Data Storage in HDFS
Let's say we need to move a 1 Gig text file to HDFS.
- HDFS will split the file into 64 MB blocks.
- The size of the blocks can be configured.
- An entire block of data will be used in the computation.
- Think of it as a sector on a hard disk.
- Each block will be sent to 3 machines (data nodes) for storage.
- This provides for reliability and efficient data processing.
- Replication factor of 3 is configurable.
- RAID configuration to store the data is not required.
- Since data is replicated 3 times the overall storage space is reduced a third.
- The accounting of each block is stored in a central server, called a Name Node.
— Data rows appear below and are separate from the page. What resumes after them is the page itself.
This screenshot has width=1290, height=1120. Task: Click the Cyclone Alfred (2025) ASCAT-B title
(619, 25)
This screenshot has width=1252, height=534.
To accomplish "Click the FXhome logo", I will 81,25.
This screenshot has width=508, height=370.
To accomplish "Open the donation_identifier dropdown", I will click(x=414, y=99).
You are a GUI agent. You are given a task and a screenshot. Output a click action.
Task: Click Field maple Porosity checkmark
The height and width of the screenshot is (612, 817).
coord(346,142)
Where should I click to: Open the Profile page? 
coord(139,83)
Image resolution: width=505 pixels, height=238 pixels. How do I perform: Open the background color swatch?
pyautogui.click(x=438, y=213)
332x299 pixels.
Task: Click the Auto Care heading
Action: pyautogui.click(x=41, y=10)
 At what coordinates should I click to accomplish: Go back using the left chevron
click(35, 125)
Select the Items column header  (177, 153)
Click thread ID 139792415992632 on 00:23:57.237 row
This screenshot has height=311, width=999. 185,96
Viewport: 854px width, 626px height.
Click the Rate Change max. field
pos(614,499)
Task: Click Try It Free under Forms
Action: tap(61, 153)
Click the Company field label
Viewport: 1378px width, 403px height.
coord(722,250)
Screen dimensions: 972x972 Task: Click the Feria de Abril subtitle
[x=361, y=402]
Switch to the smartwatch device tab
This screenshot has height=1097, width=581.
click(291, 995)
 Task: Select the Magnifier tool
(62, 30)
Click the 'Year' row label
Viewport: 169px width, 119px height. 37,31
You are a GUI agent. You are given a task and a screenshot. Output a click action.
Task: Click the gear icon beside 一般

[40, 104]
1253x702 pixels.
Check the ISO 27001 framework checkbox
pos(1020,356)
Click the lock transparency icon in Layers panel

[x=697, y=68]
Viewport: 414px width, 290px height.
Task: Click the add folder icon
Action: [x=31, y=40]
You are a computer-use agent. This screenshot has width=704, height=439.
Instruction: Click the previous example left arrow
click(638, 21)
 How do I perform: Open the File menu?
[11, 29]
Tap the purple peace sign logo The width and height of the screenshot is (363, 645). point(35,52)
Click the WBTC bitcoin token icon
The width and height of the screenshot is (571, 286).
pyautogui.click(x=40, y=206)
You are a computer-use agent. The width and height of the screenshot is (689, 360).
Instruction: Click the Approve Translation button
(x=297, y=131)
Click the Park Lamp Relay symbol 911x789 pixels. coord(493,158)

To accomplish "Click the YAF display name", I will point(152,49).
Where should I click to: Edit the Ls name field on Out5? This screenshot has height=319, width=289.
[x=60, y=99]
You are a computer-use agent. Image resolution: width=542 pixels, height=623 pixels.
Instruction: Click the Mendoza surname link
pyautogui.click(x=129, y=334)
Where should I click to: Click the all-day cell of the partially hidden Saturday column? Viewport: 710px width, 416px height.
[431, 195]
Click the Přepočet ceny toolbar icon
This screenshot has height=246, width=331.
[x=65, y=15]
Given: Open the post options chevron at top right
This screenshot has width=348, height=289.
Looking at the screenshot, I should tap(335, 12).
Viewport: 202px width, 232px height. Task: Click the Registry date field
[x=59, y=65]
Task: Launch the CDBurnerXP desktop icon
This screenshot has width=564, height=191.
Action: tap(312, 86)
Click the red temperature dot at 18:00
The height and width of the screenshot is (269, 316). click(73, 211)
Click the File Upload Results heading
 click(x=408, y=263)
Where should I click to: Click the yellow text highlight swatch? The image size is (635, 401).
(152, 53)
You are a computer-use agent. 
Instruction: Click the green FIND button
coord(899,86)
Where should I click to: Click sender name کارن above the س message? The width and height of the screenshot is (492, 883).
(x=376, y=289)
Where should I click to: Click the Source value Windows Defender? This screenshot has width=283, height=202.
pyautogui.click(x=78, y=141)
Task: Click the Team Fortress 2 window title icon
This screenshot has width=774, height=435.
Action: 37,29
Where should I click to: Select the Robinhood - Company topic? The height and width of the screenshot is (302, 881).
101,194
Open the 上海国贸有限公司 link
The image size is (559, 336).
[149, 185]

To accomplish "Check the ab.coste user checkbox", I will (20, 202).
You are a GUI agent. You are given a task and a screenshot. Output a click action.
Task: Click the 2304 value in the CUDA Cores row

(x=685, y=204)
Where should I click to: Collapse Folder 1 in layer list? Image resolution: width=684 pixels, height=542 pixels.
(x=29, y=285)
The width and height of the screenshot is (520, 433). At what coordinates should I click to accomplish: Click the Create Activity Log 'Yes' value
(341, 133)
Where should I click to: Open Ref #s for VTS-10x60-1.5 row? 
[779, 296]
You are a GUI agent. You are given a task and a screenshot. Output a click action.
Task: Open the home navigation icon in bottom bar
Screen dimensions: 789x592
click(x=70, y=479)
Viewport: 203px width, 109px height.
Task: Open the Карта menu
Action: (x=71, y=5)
- A Name Node is a master node that keeps track of each file and its corresponding blocks and the data node locations.
- Map Reduce will talk with the Name Node and send the computation to the corresponding data nodes.
- The Name Node is the key to all the data and hence the Secondary Name node is used to improve the reliability of the cluster.
HDFS in Picture
Examples of HDFS
HDFS List file
$ hdfs dfs –ls /
HDFS move file to cluster
$ hdfs dfs -put googlebooks-eng-all-1gram-20120701-b /apps/hive/warehouse/menish.db/ngram/.
HDFS view file in the cluster
$ hdfs dfs -cat /apps/hive/warehouse/menish.db/ngram/googlebooks-eng-all-1gram-20120701-a
HDFS is a virtual distributed file system. It exposes file system access similarly to a traditional file systems. However the file is split into many parts in the background and distributed on the cluster for reliability and scalability.
In the next article, we will discuss the map reduce program and see how to leverage this data structure and storage paradigm.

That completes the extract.